-- Task requirements --
Exactly the lines below from the line with "Viewport: 576px width, 635px height." through the line with "This screenshot has width=717, height=630." must make up the answer, both ends included and pictures left out.

Data excerpts:
........

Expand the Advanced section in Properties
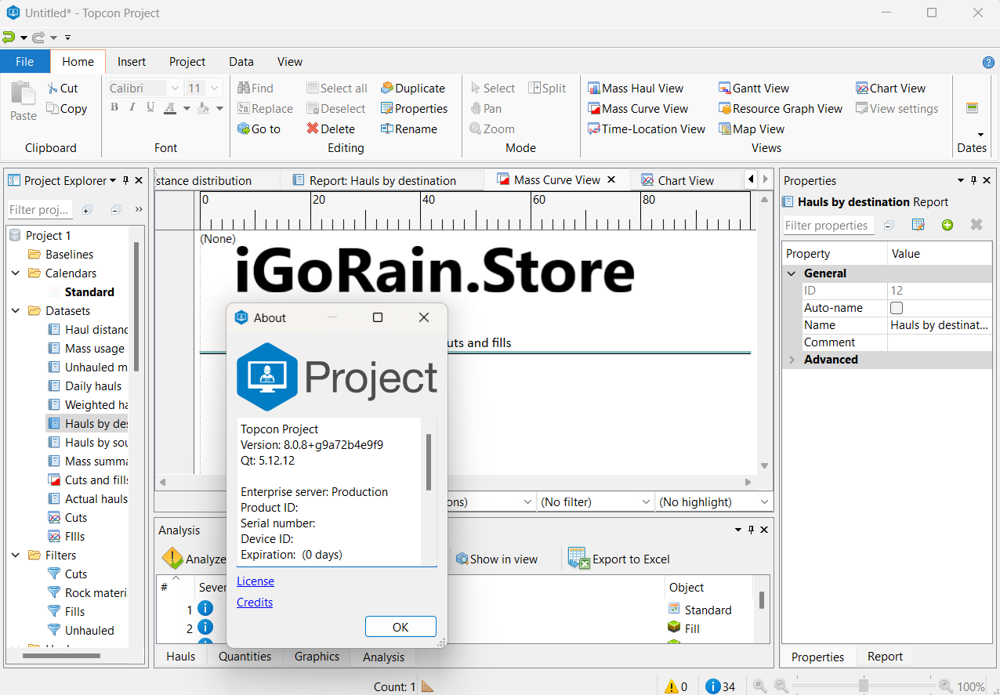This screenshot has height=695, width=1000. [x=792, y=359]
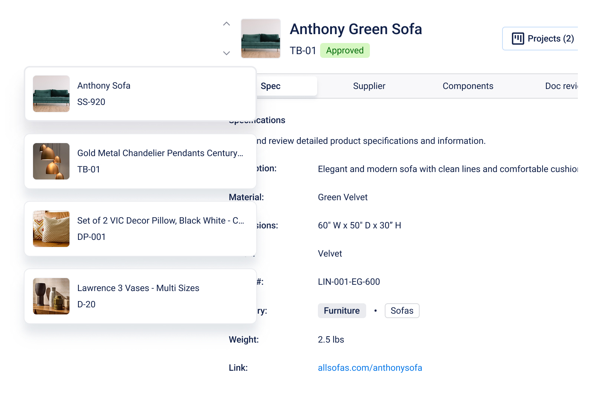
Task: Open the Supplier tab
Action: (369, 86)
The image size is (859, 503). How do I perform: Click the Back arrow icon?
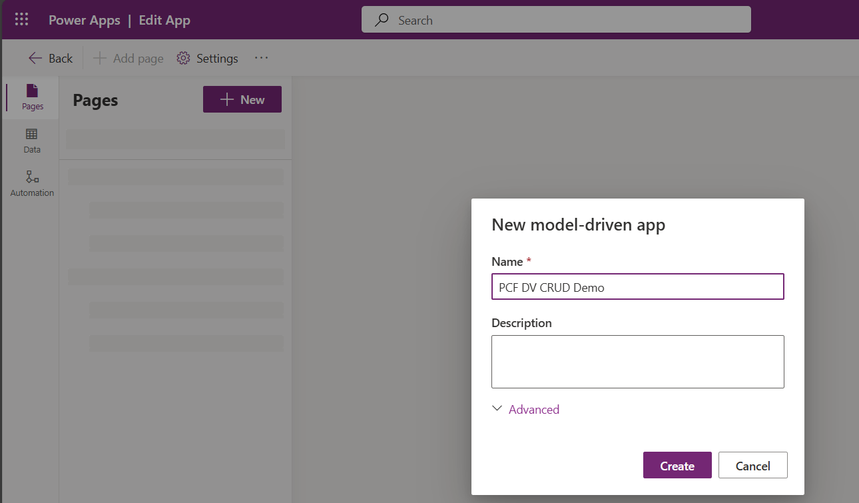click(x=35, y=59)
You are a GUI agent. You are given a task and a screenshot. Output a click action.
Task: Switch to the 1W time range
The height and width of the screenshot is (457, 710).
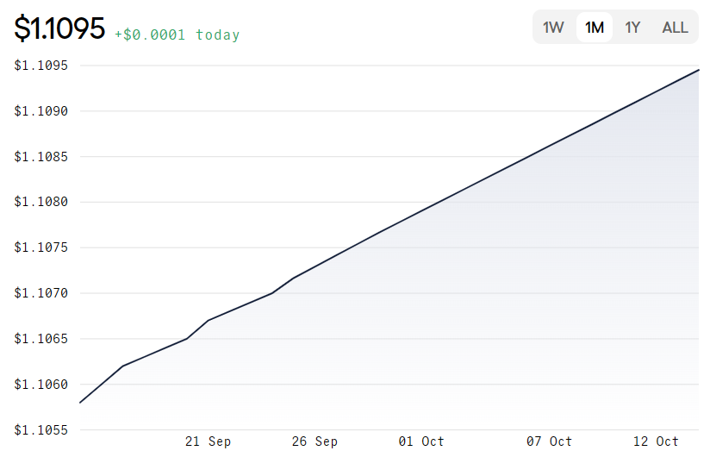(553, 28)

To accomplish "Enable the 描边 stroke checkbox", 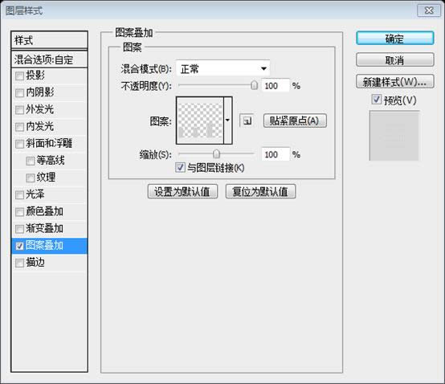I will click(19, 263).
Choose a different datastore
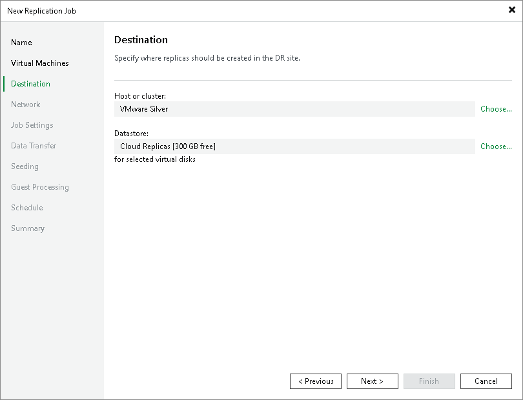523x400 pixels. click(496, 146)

........

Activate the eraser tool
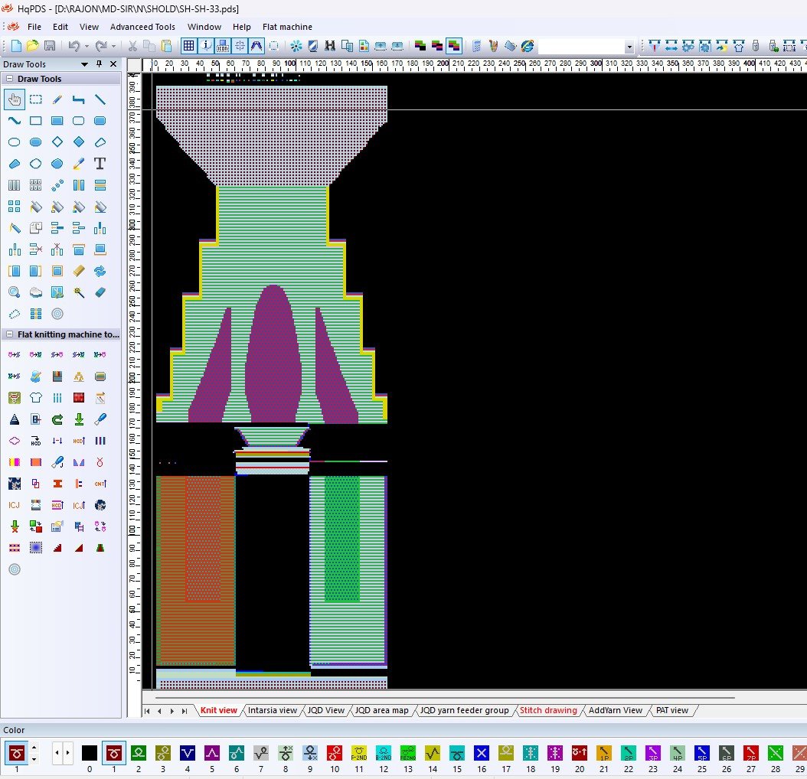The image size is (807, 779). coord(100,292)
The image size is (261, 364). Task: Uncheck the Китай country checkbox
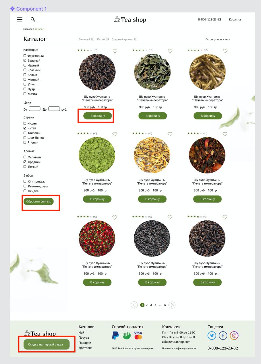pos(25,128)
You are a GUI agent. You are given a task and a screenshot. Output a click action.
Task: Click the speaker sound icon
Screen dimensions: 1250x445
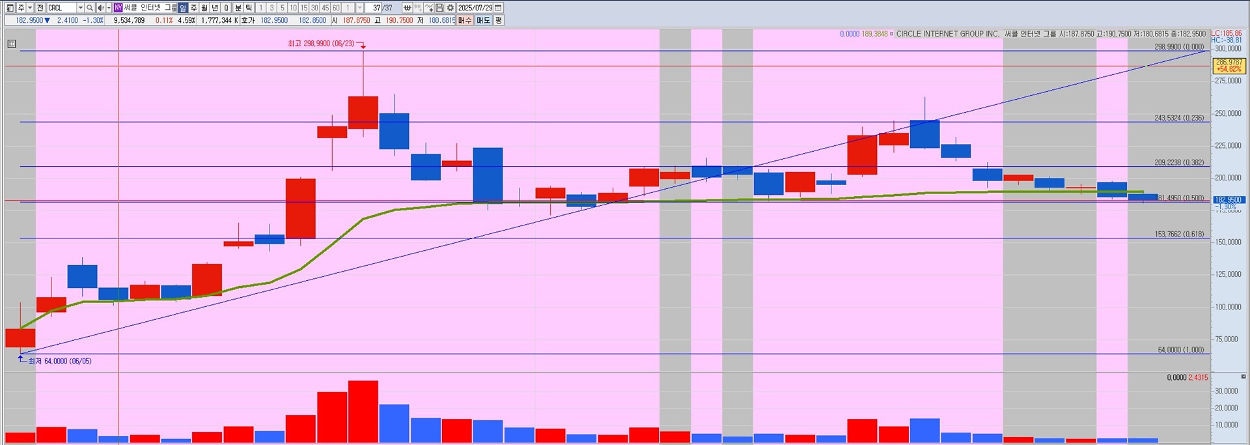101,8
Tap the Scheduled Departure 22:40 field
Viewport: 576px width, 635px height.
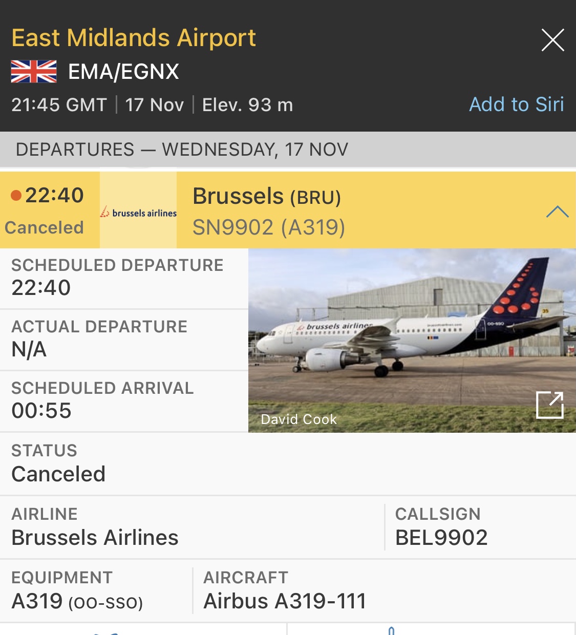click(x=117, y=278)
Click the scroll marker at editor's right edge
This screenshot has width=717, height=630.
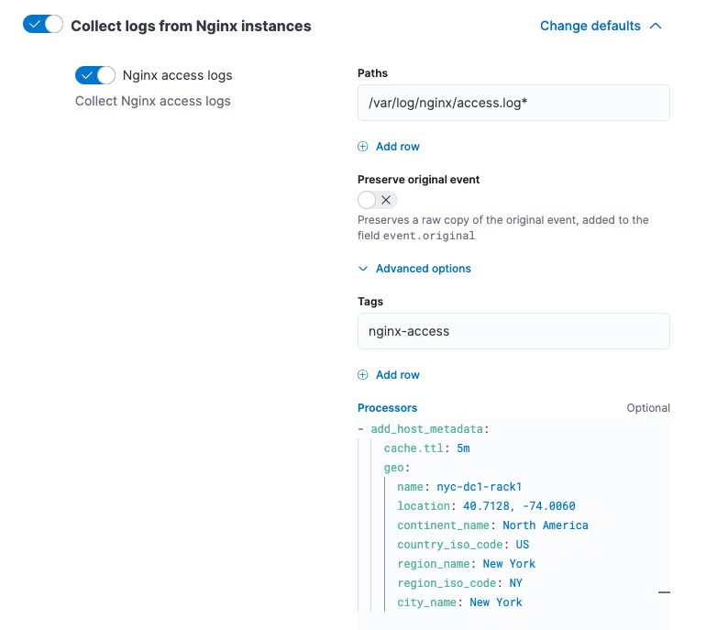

........

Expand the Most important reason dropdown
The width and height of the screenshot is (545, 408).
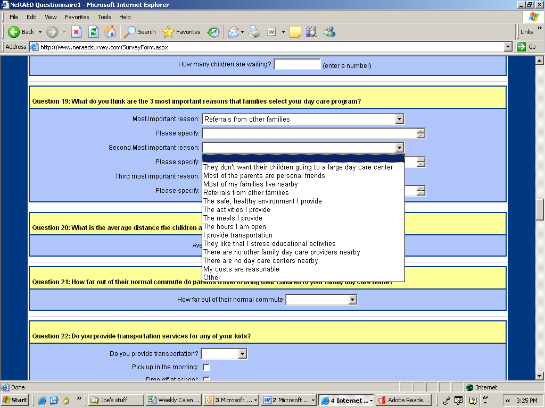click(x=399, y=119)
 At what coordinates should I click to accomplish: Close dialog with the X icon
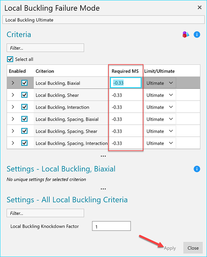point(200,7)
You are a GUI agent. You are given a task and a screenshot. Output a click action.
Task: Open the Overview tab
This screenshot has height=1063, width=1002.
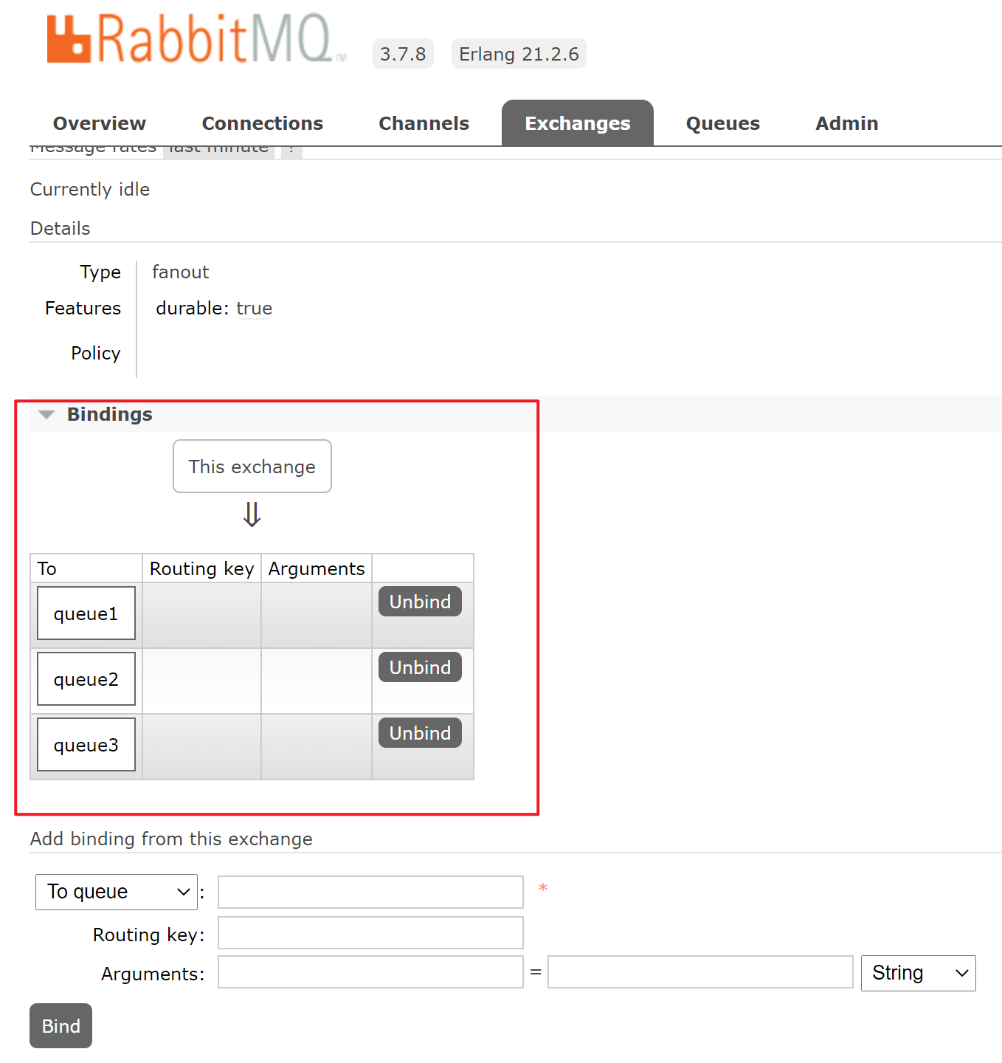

........

-- Answer section --
Viewport: 576px width, 635px height.
click(x=117, y=278)
Click the scroll marker at editor's right edge
This screenshot has width=717, height=630.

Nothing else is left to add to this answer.